ECLI:NL:GHAMS:2025:3204
Gerechtshof Amsterdam
- Hoger beroep
- Rechtspraak.nl
Niet-ontvankelijkheid van de verdachte in hoger beroep wegens gebrek aan belang
Op 6 november 2025 heeft het Gerechtshof Amsterdam uitspraak gedaan in hoger beroep tegen het vonnis van de politierechter in de rechtbank Amsterdam, dat op 18 december 2024 was gewezen. De verdachte, geboren in 2001, had hoger beroep ingesteld tegen dit vonnis. Tijdens de zitting in hoger beroep heeft de verdachte aangegeven zijn oorspronkelijke bezwaren tegen het vonnis niet te willen handhaven. De advocaat-generaal heeft vervolgens verzocht om de niet-ontvankelijkheid van de verdachte in het hoger beroep. Het hof heeft vastgesteld dat er geen rechtens te respecteren belang is dat gediend is met verder onderzoek van de zaak.
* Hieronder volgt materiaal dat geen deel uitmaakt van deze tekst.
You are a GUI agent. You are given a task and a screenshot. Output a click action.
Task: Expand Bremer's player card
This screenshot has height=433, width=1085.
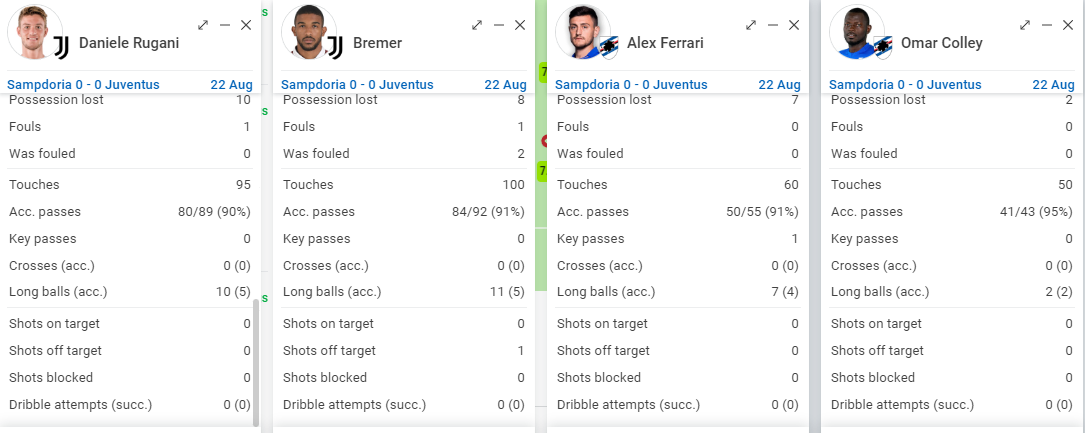(477, 25)
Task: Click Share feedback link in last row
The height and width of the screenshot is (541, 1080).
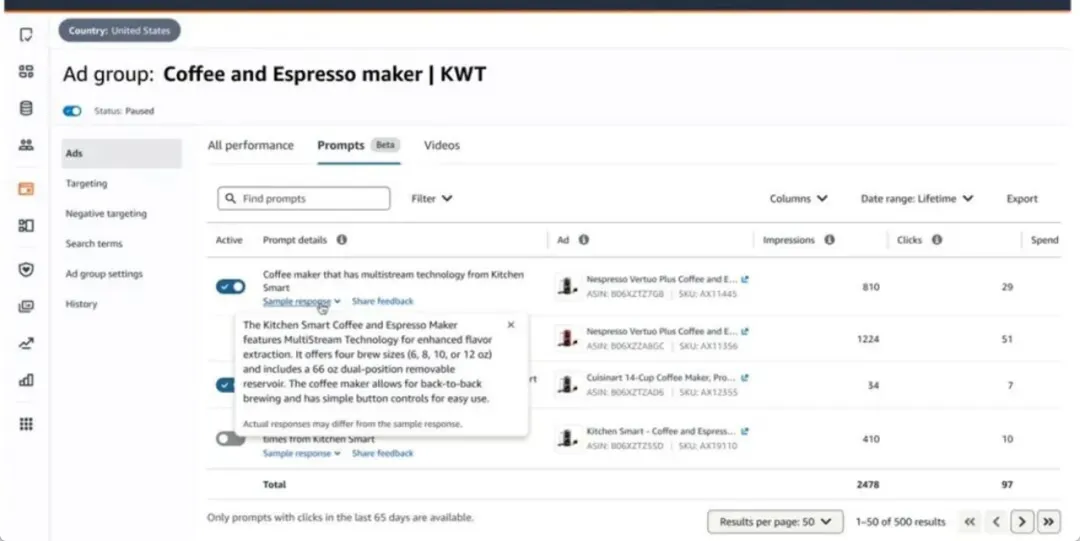Action: click(x=382, y=453)
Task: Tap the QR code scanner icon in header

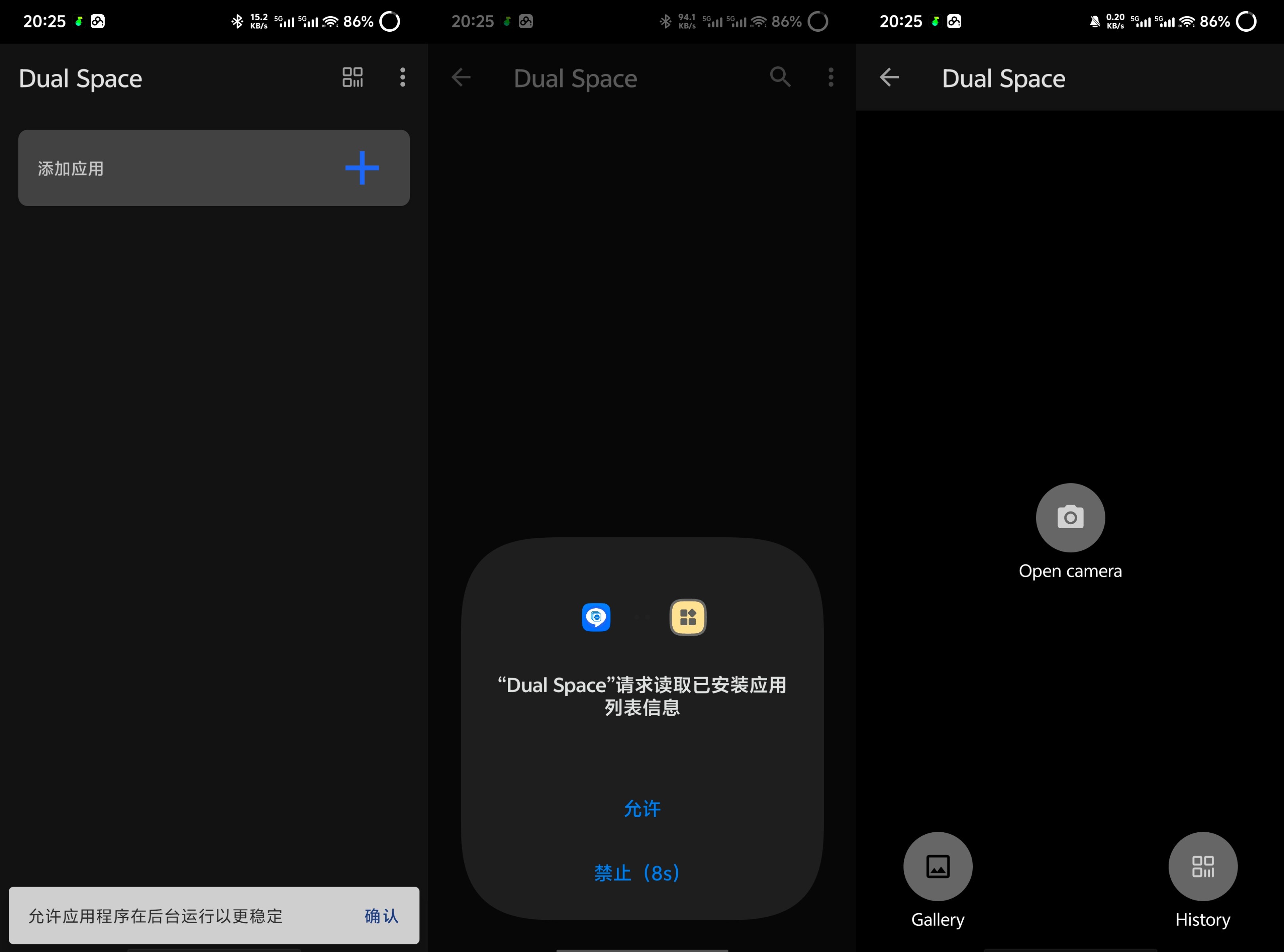Action: pyautogui.click(x=352, y=77)
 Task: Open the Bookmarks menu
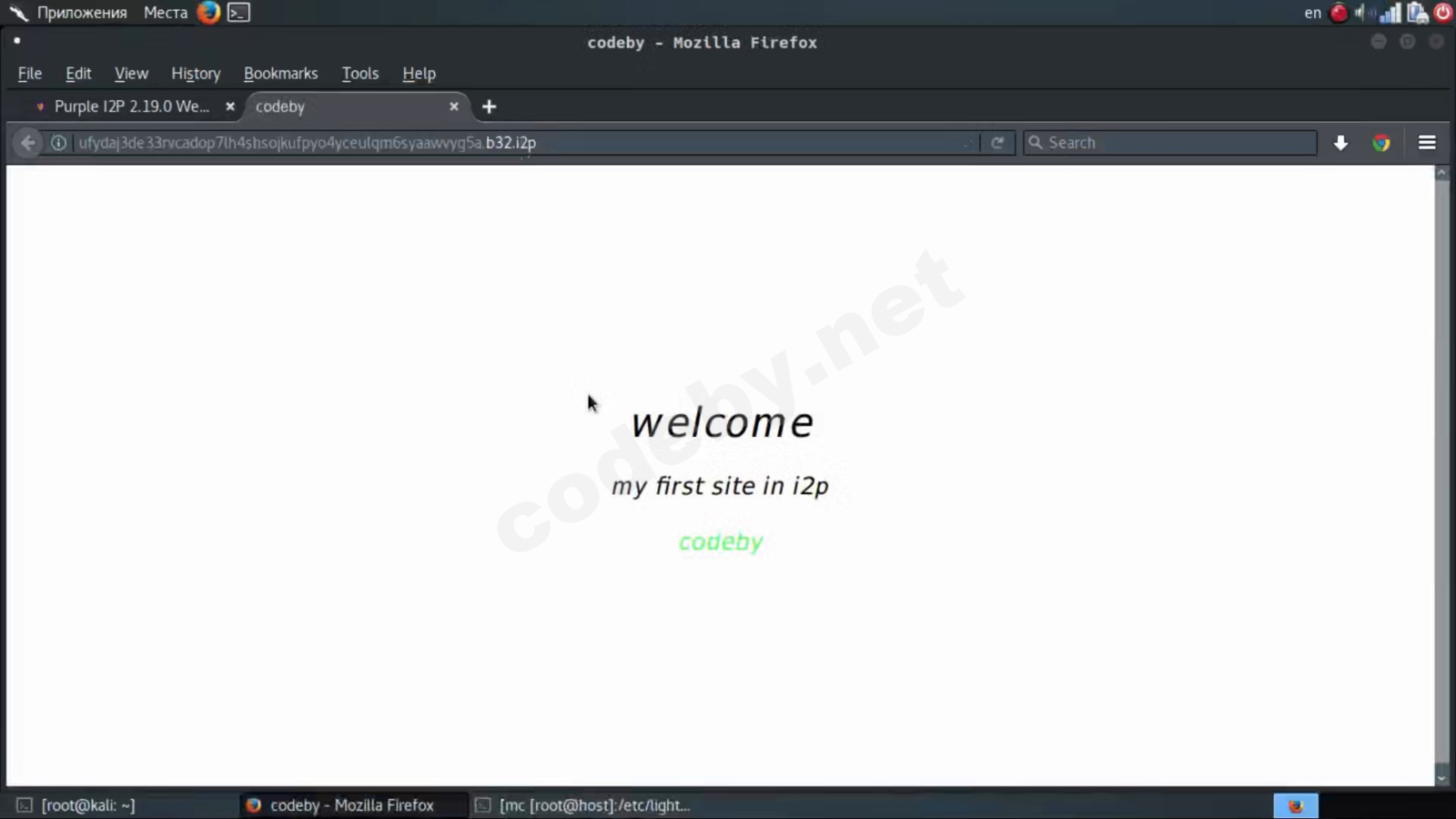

Gelet op artikel 416, tweede lid, van het Wetboek van Strafvordering, heeft het hof de verdachte niet-ontvankelijk verklaard in het ingestelde hoger beroep. De beslissing is genomen door de meervoudige strafkamer van het gerechtshof, waarin drie rechters zitting hadden, en is op dezelfde dag openbaar uitgesproken.